Durante gli orali ho fatto qualche intervista. Una ragazza brava mi
ha detto: “Le gallerie non hanno forma cilindrica, ma
semicilindrica, quindi per un po’ pensavo di dover dividere il
volume del cilindro per due”; un altro ragazzo pure bravino mi ha
detto: “Di solito nella misura del volume del cilindro c’è il π.
Tra le soluzioni proposte dal quesito il π mancava e questo mi ha
disorientato, per questo ho scelto 120 .
Riflettiamo
ancora brevemente sui deludenti risultati relativi al calcolo del
volume del cilindro. Quest’argomento è “trattatissimo” in
terza media e i ragazzi sono ben allenati a calcolare volumi dei più
strani solidi di rotazione. E allora? Cosa accade? Dobbiamo forse
registrare un “divario epistemologico” tra i cilindri della
prassi didattica e i cilindri dell’Invalsi?
Forse
la prassi scolastica è quella di partire da problemi in qualche modo
già “matematizzati”, dove è già esplicitata o ben descritta la
figura geometrica. Qui invece si tratta di leggere un brano in lingua
italiana e cercare una “modellizzazione geometrica” che possa
rispondere al problema. E noi cosa preferiamo per i nostri allievi?
Per i nostri figli? Per le nuove generazioni?
I fascicoli delle
prove Invalsi compilati al termine delle prove sono una miniera di
spunti che potrebbero essere utili nell’insegnamento della
matematica. A mio parere andrebbero meglio studiati e discussi, sia
tra colleghi di matematica sia con gli allievi. Purtroppo sembra che
il maggiore interesse sia per i punteggi finali.
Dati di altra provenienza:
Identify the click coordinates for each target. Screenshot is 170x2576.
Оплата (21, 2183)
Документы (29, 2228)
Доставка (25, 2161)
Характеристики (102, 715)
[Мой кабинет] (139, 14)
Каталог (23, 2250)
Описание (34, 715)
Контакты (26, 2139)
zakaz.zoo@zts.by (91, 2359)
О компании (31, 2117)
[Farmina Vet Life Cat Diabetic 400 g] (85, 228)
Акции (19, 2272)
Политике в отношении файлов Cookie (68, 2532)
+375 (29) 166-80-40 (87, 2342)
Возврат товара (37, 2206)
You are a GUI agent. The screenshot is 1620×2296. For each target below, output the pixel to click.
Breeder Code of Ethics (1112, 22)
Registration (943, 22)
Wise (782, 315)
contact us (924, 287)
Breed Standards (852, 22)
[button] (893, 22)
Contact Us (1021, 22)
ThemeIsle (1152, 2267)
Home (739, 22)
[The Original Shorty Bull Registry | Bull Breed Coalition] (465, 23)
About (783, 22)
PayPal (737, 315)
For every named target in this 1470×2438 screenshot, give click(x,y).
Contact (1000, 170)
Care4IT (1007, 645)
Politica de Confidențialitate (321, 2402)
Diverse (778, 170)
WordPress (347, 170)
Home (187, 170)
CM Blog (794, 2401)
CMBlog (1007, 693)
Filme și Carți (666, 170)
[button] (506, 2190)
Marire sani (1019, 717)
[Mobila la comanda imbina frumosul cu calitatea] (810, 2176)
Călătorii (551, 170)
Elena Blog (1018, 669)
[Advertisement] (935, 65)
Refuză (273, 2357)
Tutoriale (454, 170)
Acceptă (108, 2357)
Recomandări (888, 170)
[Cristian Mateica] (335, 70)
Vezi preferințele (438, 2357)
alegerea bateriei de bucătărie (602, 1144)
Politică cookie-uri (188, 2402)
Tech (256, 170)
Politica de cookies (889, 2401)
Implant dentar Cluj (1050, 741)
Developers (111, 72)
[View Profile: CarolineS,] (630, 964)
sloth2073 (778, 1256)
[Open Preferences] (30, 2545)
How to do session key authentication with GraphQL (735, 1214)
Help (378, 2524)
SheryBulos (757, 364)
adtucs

Quanto ai fascicoli
essi sono frettolosamente archiviati.
Ho l’impressione
che (sono docente-terminale e non ho nulla da perdere a tirami dietro
le antipatie di molti) gli insegnanti di matematica in Italia (e io
non mi chiamo fuori da questi) sono un po’ adagiati su una certa
tradizione didattica: “spiego bene la regola, ora fate tanti
esercizi”.
Gli allievi dal
canto loro sono abituati a una certa “frettolosità”; vogliono
capire subito quale formula applicare per risolvere il problema; non
hanno la pazienza di leggere, rileggere e riflettere sul testo di un
quesito. Pensare “fa fatica”, come dicono in Toscana!
Oggi tutto questo non basta più. La bozza delle “Indicazioni nazionali per il curricolo della scuola dell’infanzia e del primo ciclo di istruzione”, resa nota pochi giorni fa dal MIUR, parla di una matematica che contribuisce “alla formazione culturale delle persone e delle comunità, sviluppando le capacità di mettere in stretto rapporto il “pensare” e il “fare” e offrendo strumenti adatti a percepire, interpretare e collegare tra loro fenomeni naturali, concetti e artefatti costruiti dall’uomo, eventi quotidiani. In particolare, la matematica dà strumenti per la descrizione scientifica del mondo e per affrontare problemi utili nella vita quotidiana; contribuisce a sviluppare la capacità di comunicare e discutere, di argomentare in modo corretto, di comprendere i punti di vista e le argomentazioni degli altri.”
Mi pare che la
matematica richiesta oggi alla scuola sia più vicina alla “talpa
cattiva” che
non ai tradizionali esercizi cui i nostri allievi sono avvezzi.